Why Kids Want To Poop Outside For Seemingly No Reason
There's a scientific reason that children take an exploratory approach to relieving themselves.
The phenomenon of kids preferring the outdoors — it’s often the yard — to the bathroom is slightly underdiscussed given how common it is. Many children exhibit a sort of mental porcelain allergy that leads to them squatting behind trees or in bushes. And this is, if you endeavor to see it from their perspective, logical. Dogs get to poop outside so there’s precedent, toilets are for grown-ups so there’s that, and flushing is loud and scary so there’s a fear factor as well. The good news is that fear of the toilet is seldom linked to any developmental disorders, so the most stressful part of it is curbing your kid in front of the neighbors.

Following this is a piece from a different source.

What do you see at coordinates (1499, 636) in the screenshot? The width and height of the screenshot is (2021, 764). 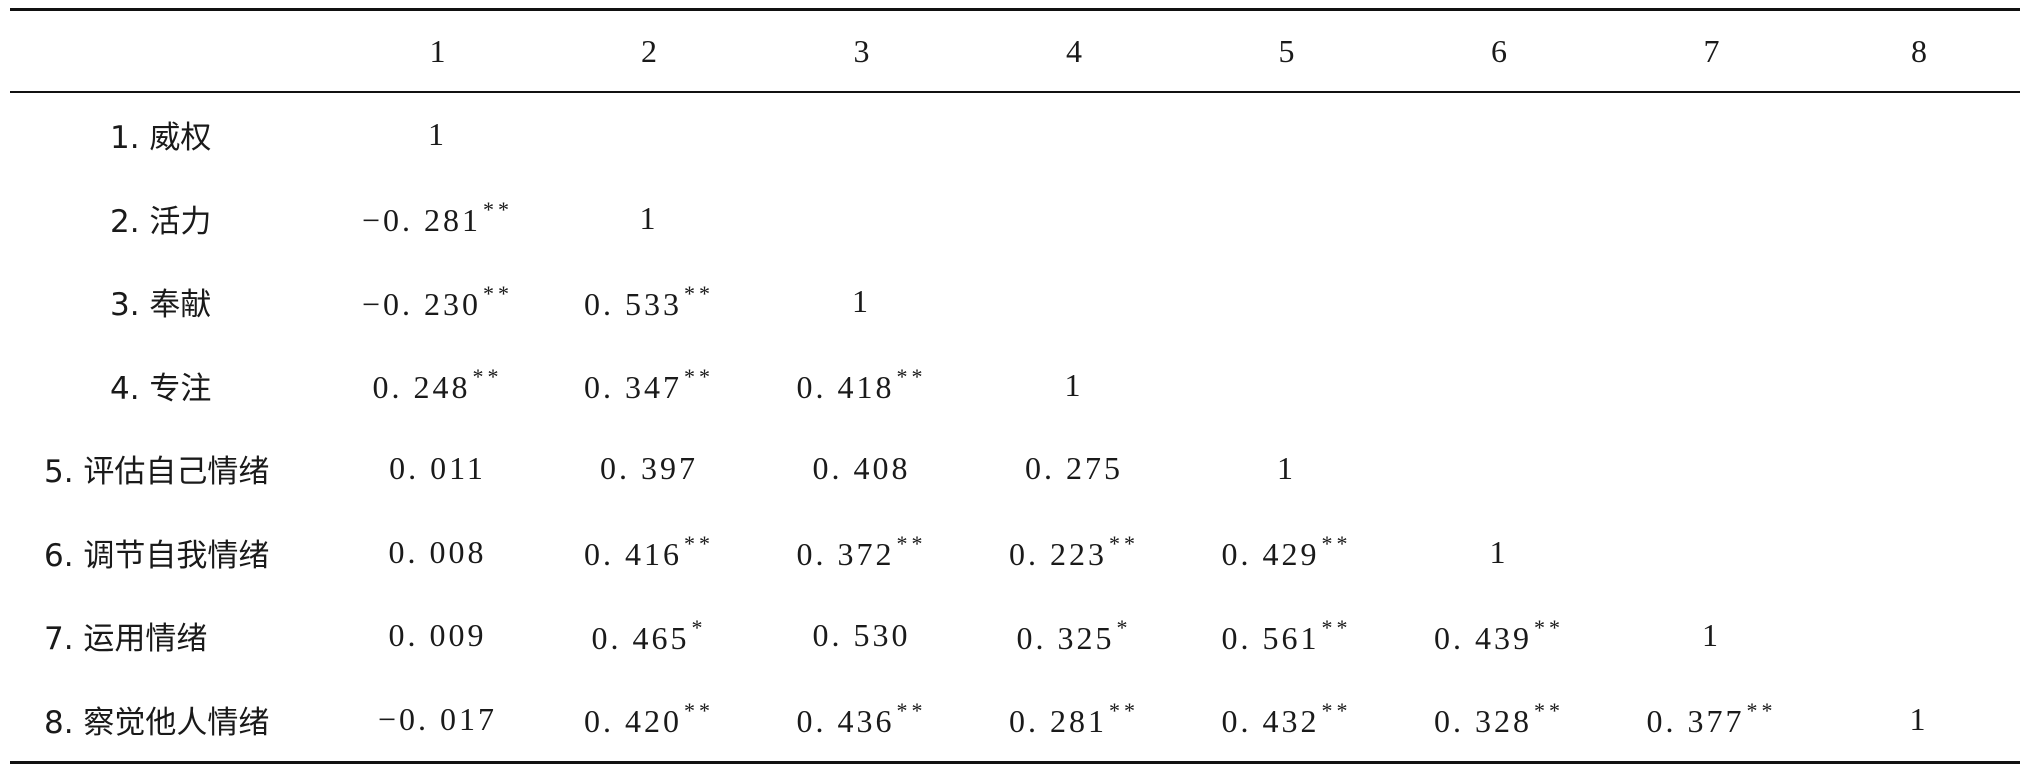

“Some kids have a fear of flushing the toilet and hearing the loud flow of water gushing into the toilet,” explains physician Dianah T. Lake. Psychotherapist Fran Walfish agrees, adding some colorful specifics. “Some boys fear dropping feces into the toilet because of an unconscious worry of losing their penis at the same time,” Walfish says. “The flushing raises anxiety for fear of permanent loss. It is an unconscious castration anxiety.”
Yes, Freud loved this stuff.
Pooping in inappropriate places is technically known as “Encopresis” and pediatricians don’t worry about it until age four. You shouldn’t either, unless the encopresis is a result of chronic constipation. Generally speaking, young children poop outside because they’re still learning when and where it’s appropriate to go to the bathroom. They spend much of their time playing outside, and it’s more convenient (not to mention fun) to poop in a bush than it is to stop playtime for a bathroom run. Besides, everything from squirrels, rabbits, and deer to the family dog poops outside. It feels right.
In some cases, children may poop outside because they’re afraid of the toilet—or, more precisely, they’re afraid of objectively terrifying adult-sized seats with kid-sized holes in them that scream as they suck away feces with impunity. It’s not the most illogical fear. There is limited evidence that full-fledged toilet phobia may be a symptom of autism. ““I’ve seen kids flush the toilet, and immediately run off to avoid the loud flush,” says Lake.
But, as Walfish puts it, fear of the toilet can also bely fear of being the toilet’s next victim. If it can do that to poop, what might the porcelain thrown do to any body part unlucky enough to get caught in the riptide? Indeed, the fear of losing one’s penis with the next flush may explain why boys account for 80 percent of encopresis cases, Walfish says.
Explicable it may be, but acceptable it is not—parents need strategies for ending outdoor pooping habits and transitioning their kids to the bathroom. Lake suggests that parents reinforce the idea that big boys and big girls are supposed to relieve themselves on a toilet and nowhere else, and then praise and reward kids who comply. Walfish echoes these sentiments, adding that staying calm and consistent, without pushing kids before they are ready, is the best way to get your sons and daughters through this rough patch, and keep potty-training inside.
“Treating constipation, addressing the fear of the flushing toilet, and neutralizing shame associated with previous occurrences are all helpful in yielding potty success,” Lake says. “But if a child is persistently choosing to defecate outdoors or in other inappropriate places for more than two to three months, it’d behoove the parents to seek counseling from a developmental pediatrician or their primary pediatrician.”